Saturday, November 9, 2013

Adenomyosis and Endometriosis

From Medscape is an informative piece on Adenomyosis: new knowledge is generating new treatment strategies.  A good deal correlates endometriosis and adenomyosis. Topics it covers include:
  • Abstract and Introduction
  • Incidence of Adenomyosis and Endometriosis
  • Clinical Diagnosis
  • Endomyometrial Junctional Zone
  • Adenomyosis and the Junctional Zone
  • Adenomyosis and Endometriosis
  • Angiogenesis, Adenomyosis and Endometriosis
  • Menstruation Preconditioning Hypothesis
  • Adenomyosis and Fertility
  • Stem Cells and the Junctional Zone
  • Treatment of Adenomyosis
  • Conclusion
  • Future Perspective

  • See the full article here:

    "The incidence of endometriosis is estimated to be between 6 and 10% of all women, and 35 and 50% of women with pelvic pain and infertility.[12] On the other hand, the incidence of adenomyosis is under discussion since different imaging criteria are used. Kunz et al, found a prevalence of adenomyosis in 70% of women with endometriosis, compared with 9% in healthy controls.[13] This is in contrasts to a previous study by Bazot et al, in which only 27% of women with pelvic endometriosis had adenomyosis on preoperative MRI.[14] Using this technique, De Souza et al. detected discrete and diffuse patterns of adenomyosis in 54% of young women with infertility and dysmenorrhoea or menorrhagia."

    " today a clinical diagnosis of adenomyosis is considered almost impossible.....over a total of 528 cases, an incidence of histologically certified adenomyosis of 11.2% [Cocuzzi E, Cocuzzi L, Benagiano G, Unpublished Data]. Of these 59 patients, only in one woman did the clinical, surgical and microscopic diagnosis coincide.... it is today widely accepted that the only two practical ways to reach a valid diagnosis are transvaginal sonography (TVS) and MRI."

    " After this, Kunz et al, using MRI, established a significant correlation between increased JZ thickness and peritoneal endometriosis.[13] As previously mentioned, they calculated a prevalence of diffuse and focal adenomyosis in 79% of all patients with endometriosis; this reached 90% in women younger than 36 years, a prevalence of 28% in their total control group (women without endometriosis) and only 9% in their healthy control group.
    These data support the hypothesis that JZ hyperplasia precedes adenomyosis and endometriosis.[32] However, this did not explain why JZ hyperplasia may develop in some women at a young age.

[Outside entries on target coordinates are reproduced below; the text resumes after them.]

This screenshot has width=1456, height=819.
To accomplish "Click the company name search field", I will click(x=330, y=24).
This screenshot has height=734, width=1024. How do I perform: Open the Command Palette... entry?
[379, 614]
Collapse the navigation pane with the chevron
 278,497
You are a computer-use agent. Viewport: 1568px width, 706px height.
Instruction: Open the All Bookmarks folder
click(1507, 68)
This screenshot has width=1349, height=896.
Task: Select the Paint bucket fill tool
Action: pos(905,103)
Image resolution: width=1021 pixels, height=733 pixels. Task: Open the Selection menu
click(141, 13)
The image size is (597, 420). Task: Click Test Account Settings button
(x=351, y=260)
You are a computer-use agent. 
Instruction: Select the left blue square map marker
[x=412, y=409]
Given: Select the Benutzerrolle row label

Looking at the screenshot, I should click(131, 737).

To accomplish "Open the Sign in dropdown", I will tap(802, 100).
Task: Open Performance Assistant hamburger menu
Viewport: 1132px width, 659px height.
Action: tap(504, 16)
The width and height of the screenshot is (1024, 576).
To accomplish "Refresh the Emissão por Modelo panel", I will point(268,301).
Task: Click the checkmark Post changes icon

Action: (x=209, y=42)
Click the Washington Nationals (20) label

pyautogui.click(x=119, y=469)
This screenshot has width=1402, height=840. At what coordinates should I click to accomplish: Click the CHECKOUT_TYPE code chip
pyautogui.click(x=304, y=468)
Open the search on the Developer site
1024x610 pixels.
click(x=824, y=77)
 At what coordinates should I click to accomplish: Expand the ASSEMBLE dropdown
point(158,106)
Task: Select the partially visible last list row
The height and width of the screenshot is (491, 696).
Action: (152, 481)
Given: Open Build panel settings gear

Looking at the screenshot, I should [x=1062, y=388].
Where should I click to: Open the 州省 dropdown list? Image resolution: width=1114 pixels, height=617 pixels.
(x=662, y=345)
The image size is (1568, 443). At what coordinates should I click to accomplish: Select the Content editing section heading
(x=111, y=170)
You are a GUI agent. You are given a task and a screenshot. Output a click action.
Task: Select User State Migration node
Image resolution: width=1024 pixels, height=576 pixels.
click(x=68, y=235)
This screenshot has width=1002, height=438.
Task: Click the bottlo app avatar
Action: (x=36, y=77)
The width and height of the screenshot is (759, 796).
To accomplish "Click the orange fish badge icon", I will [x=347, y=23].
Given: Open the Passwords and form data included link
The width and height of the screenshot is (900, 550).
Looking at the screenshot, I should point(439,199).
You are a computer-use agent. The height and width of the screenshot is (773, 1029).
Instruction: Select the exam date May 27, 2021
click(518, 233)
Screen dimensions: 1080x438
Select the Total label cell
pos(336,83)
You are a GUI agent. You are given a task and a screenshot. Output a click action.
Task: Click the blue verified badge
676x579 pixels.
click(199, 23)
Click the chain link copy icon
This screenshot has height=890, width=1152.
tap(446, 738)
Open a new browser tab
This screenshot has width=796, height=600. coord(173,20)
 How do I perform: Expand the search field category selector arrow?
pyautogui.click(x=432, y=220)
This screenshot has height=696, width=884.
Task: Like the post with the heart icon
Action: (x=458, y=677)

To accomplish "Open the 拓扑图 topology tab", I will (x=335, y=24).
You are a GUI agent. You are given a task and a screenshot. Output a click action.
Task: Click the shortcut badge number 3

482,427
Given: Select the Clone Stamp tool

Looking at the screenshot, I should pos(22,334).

Recently, a new link seems to have been found in a common predisposing factor: an alteration of spiral arterioles' angiogenesis."

    "Further evidence linking adenomyosis to abnormal angiogenesis comes from a study by Tokyol et al. who investigated the expression of COX-2 and matrix metalloproteinase (MMP)-2 in patients with this condition.[36] They observed that, while the quantity and intensity of COX-2 expression in endometrium did not vary during the menstrual cycle in normal women, in patients with adenomyosis it was higher both during the follicular and secretory phases."

    "Therefore, zone hyperplasia, adenomyosis and endometriosis may be related to an aberrant angiogenesis in the myometrial JZ. In this respect, histological examination shows that the subendometrial halo, as observed by TVS, is a distinct compartment of the myometrium comprising tightly packed muscle cells with increased vascularity.[41]      
    "Under the circumstances, a hypothesis can be formulated that ovulatory menstrual cycles during early reproductive life have an angiogenic priming effect that will permit successful deep placentation, but under certain circumstances can also lead to uterine disorders."